- [Exercice A] Recopiez, dans le récit d'arrivée au Mali, le passage allant de « Il fait nuit, il » jusqu'à « pour les étrangers. ».
- [Exercice B] D'après le récit d'arrivée au Mali, quel nom donne-t-on à l'avion dans ce pays ?

- [Extrait]
------------

Nous survolons le Mali. Des perturbations dans le ciel, c’est l’orage et nous sommes bien secoués. Quelques passagers prient, d’autres crient, d’autres sourient. Un moment passe où on se sent ensemble, solidaires, tous dans le même bateau ; enfin, le même avion. Au Mali, on l’appelle la pirogue du ciel (sankunu en Bambara)
Il fait nuit, il fait chaud.
Nous passons les contrôles d’entrée au pays. Comme en France, plusieurs guichets… d’une part pour les Maliens et d’autre part pour les étrangers.
Vers les tapis de bagages nous apercevons des hommes et des femmes qui font signe de tous côtés pour accueillir, leurs amis, leurs amies, leurs frères, leurs sœurs, des parents.
J’aperçois mon ami, mon « frère » toubib toubabou qui nous attend avec nos hôtes. Les « blancs » sont appelés Toubabou justement parce que beaucoup des premiers venus sur cette terre étaient médecins, hommes et femmes en blouse blanche. Avec l’amie qui m’accompagne, nous ne connaissons rien, ni le pays, ni les gens, ni les coutumes, juste quelques photos et quelques clichés d’un pays d’Afrique ; l’étranger.

------------

- [Données]
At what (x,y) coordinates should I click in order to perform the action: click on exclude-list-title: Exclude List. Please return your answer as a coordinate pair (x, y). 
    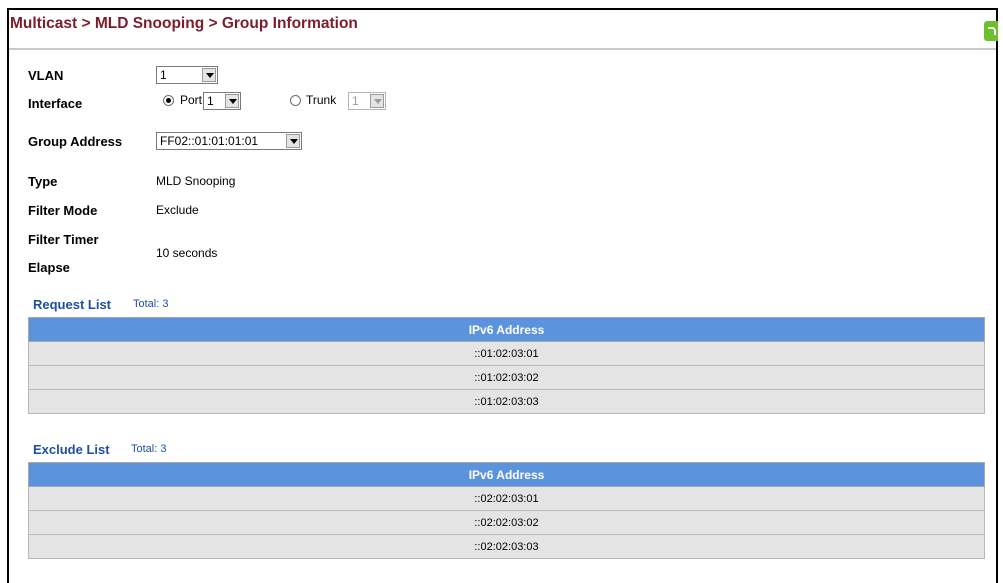
    Looking at the image, I should click on (72, 450). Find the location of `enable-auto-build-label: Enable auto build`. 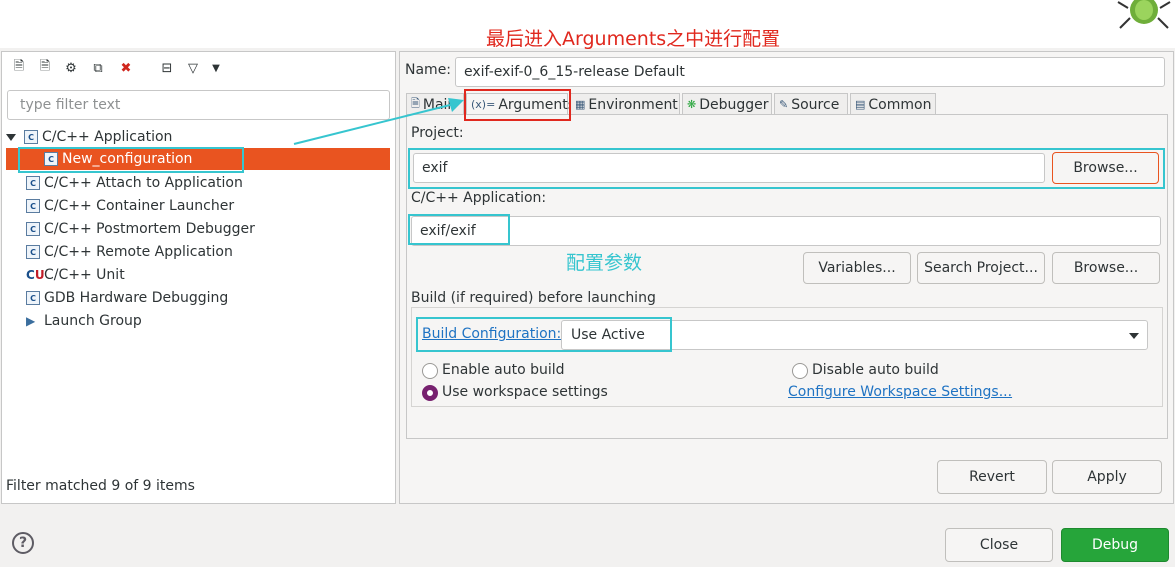

enable-auto-build-label: Enable auto build is located at coordinates (504, 370).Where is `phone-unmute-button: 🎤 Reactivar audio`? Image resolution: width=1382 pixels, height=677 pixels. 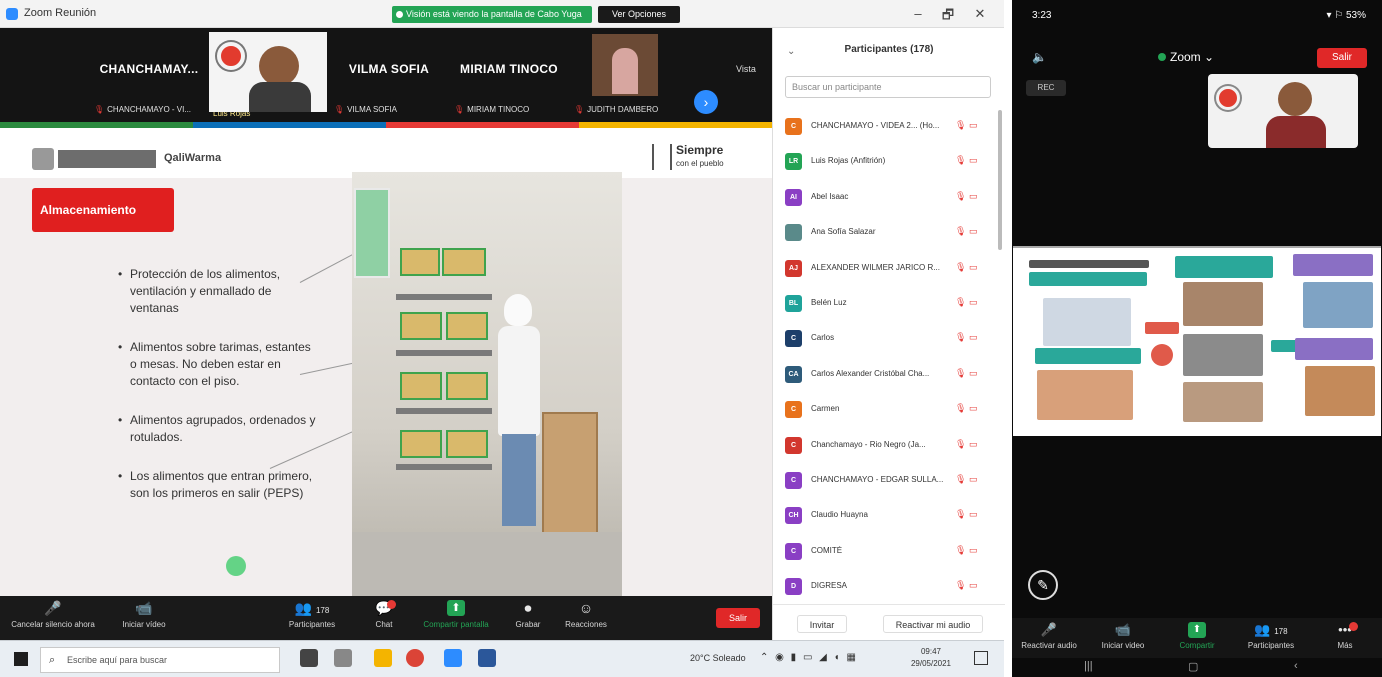 phone-unmute-button: 🎤 Reactivar audio is located at coordinates (1049, 636). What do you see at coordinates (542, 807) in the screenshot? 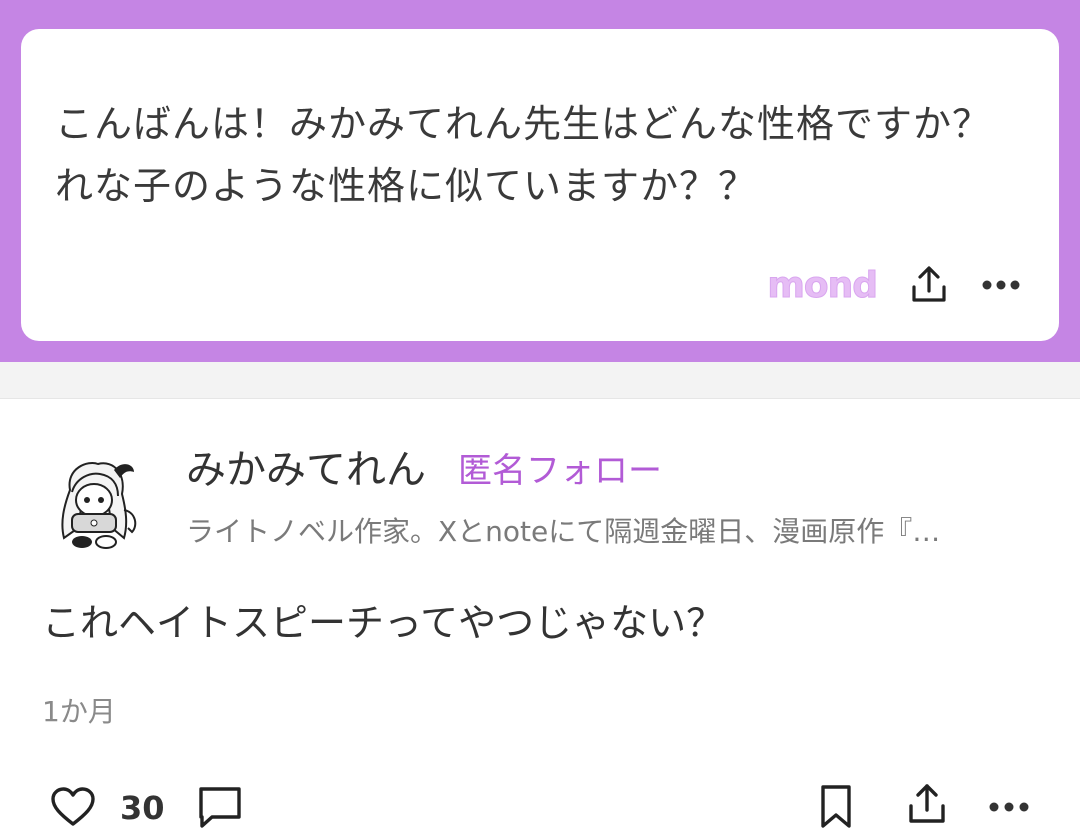
I see `action-bar: 30` at bounding box center [542, 807].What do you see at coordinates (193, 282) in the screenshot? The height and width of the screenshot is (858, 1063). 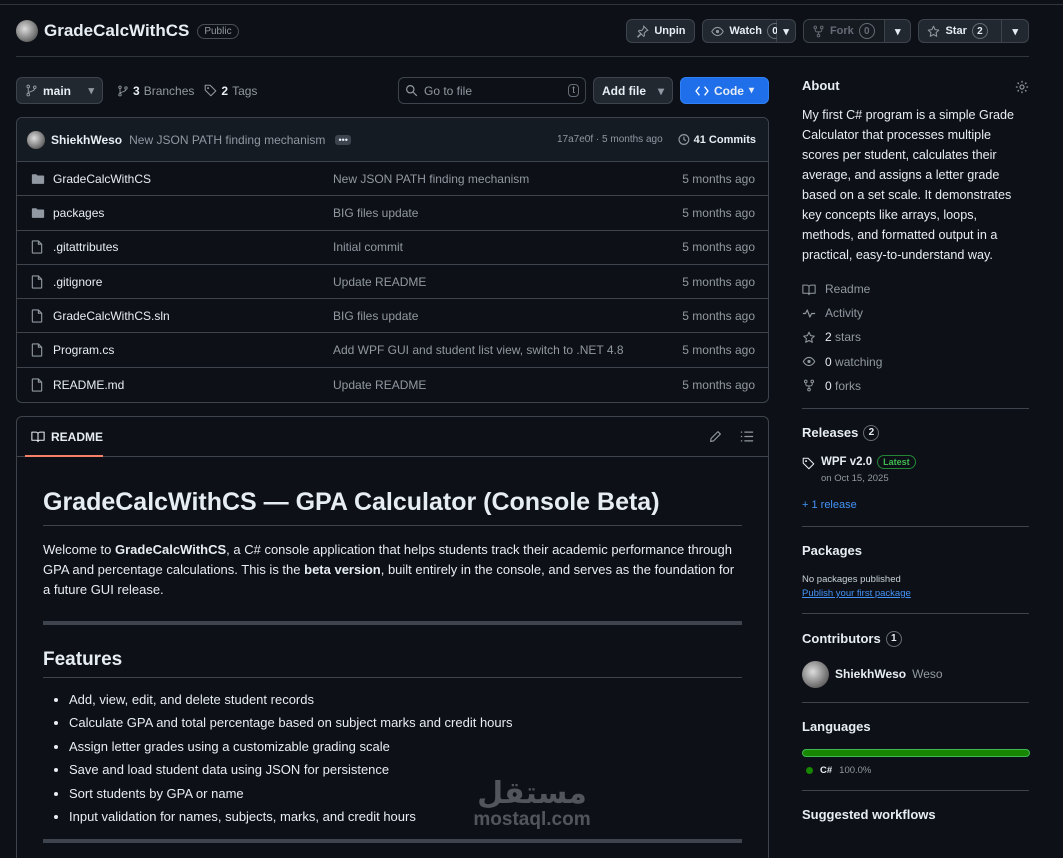 I see `file-name: .gitignore` at bounding box center [193, 282].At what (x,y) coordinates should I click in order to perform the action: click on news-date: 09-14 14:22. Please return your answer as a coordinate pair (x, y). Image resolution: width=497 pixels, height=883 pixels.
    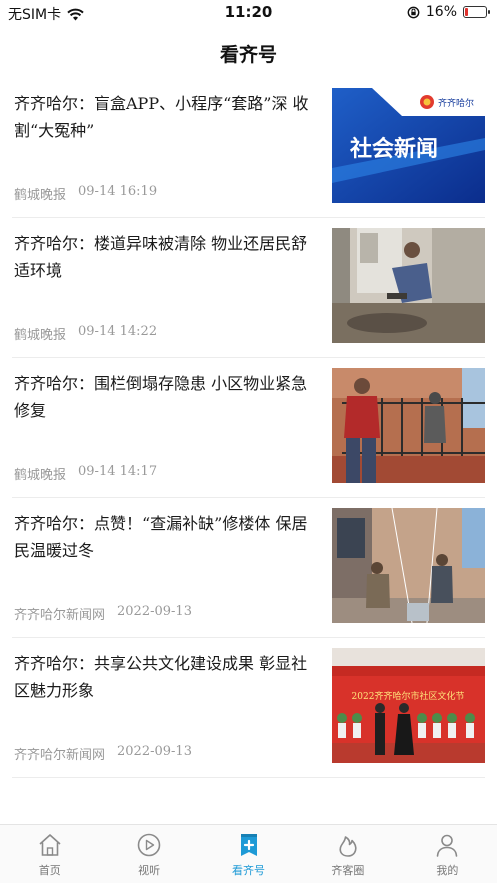
    Looking at the image, I should click on (118, 332). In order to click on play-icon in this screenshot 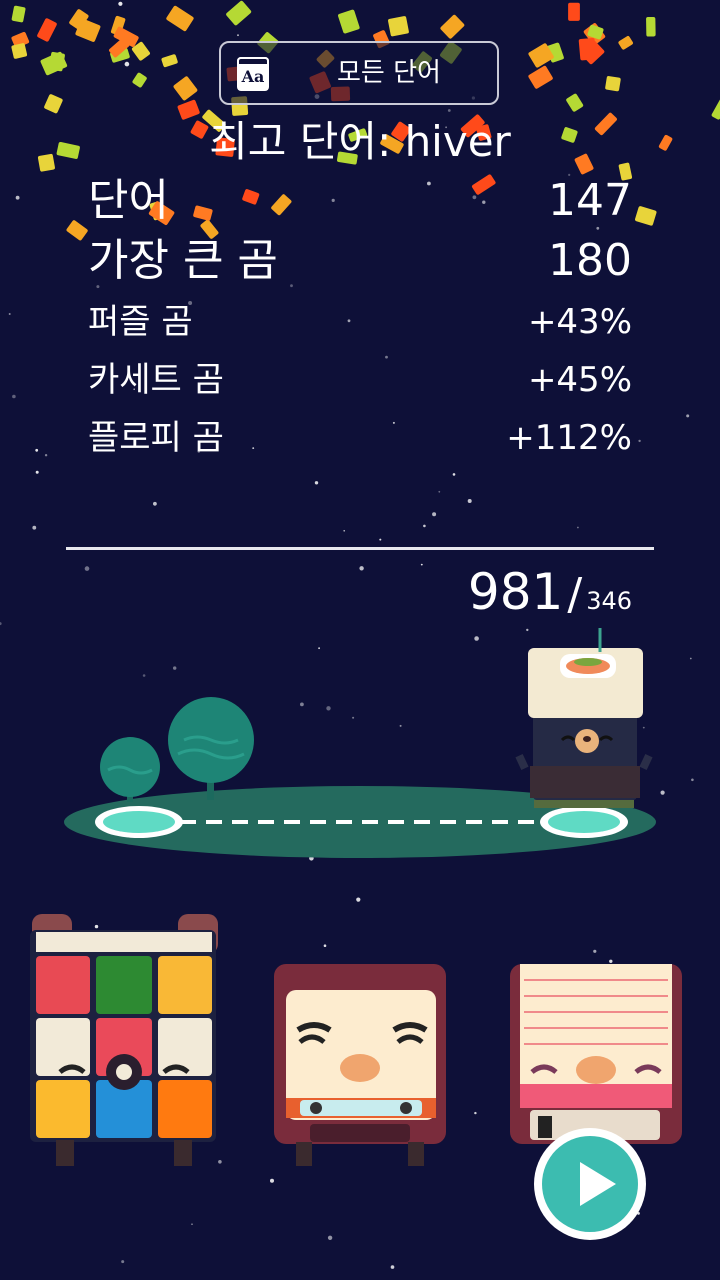, I will do `click(598, 1184)`.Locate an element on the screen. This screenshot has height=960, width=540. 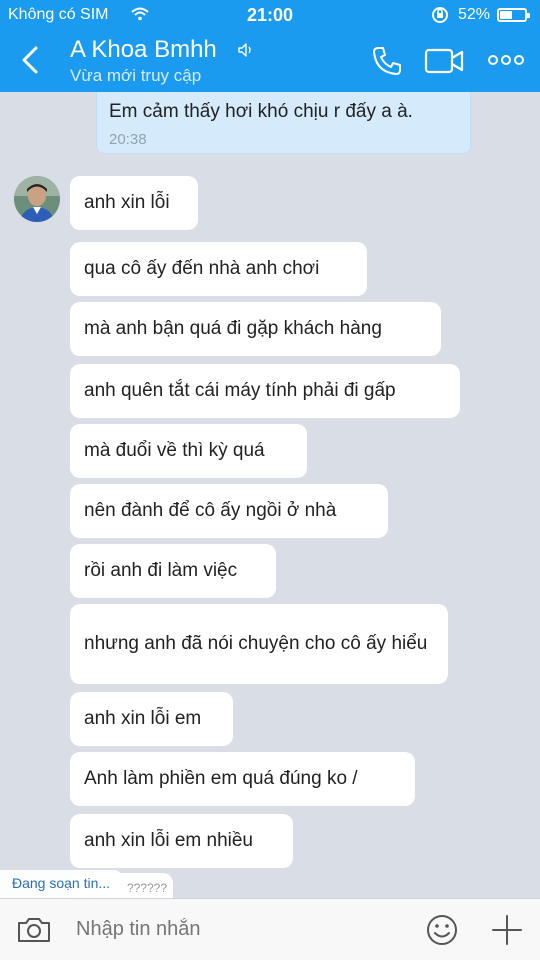
incoming-message: anh xin lỗi em is located at coordinates (152, 719).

------------

- [Corrigé A]
Il fait nuit, il fait chaud.
Nous passons les contrôles d’entrée au pays. Comme en France, plusieurs guichets… d’une part pour les Maliens et d’autre part pour les étrangers.

- [Corrigé B] On l'appelle la pirogue du ciel (sankunu en Bambara).